Render the material as a JSON list of strings, one string per line and blank lines omitted, covering everything from the line containing "The height and width of the screenshot is (933, 909)." down to the line containing "Action: click(114, 171)", both included.

Stored entries:
— begin —
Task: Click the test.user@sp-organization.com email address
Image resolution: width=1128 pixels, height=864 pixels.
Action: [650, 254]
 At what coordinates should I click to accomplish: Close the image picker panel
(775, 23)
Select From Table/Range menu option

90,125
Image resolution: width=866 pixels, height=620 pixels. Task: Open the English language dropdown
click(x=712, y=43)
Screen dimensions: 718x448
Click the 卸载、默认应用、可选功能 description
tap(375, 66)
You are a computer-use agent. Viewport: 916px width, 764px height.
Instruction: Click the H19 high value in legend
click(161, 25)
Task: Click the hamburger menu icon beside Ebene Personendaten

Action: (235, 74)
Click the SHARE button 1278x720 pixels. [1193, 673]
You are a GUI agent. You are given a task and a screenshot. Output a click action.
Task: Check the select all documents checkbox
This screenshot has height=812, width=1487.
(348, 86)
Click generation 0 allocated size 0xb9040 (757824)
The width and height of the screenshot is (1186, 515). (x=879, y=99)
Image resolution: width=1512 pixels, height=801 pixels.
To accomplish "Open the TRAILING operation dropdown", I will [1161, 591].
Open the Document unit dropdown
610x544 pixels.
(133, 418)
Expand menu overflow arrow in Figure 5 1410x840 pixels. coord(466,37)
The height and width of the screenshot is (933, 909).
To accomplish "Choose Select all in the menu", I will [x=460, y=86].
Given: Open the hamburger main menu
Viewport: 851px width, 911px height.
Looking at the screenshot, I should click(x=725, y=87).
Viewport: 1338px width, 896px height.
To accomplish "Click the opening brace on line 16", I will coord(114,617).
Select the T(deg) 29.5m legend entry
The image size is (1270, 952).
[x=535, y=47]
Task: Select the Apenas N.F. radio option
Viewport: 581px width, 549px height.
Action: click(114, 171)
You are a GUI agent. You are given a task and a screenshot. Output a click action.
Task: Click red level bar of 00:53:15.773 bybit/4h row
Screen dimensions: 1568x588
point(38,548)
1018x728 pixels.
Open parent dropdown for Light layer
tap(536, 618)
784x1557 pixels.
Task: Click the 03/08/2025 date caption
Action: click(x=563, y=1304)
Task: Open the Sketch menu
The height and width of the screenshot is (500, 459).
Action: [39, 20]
— end —
> The reply:
[
  "The height and width of the screenshot is (933, 909).",
  "To accomplish \"Choose Select all in the menu\", I will [x=460, y=86].",
  "Given: Open the hamburger main menu",
  "Viewport: 851px width, 911px height.",
  "Looking at the screenshot, I should click(x=725, y=87).",
  "Viewport: 1338px width, 896px height.",
  "To accomplish \"Click the opening brace on line 16\", I will coord(114,617).",
  "Select the T(deg) 29.5m legend entry",
  "The image size is (1270, 952).",
  "[x=535, y=47]",
  "Task: Select the Apenas N.F. radio option",
  "Viewport: 581px width, 549px height.",
  "Action: click(114, 171)"
]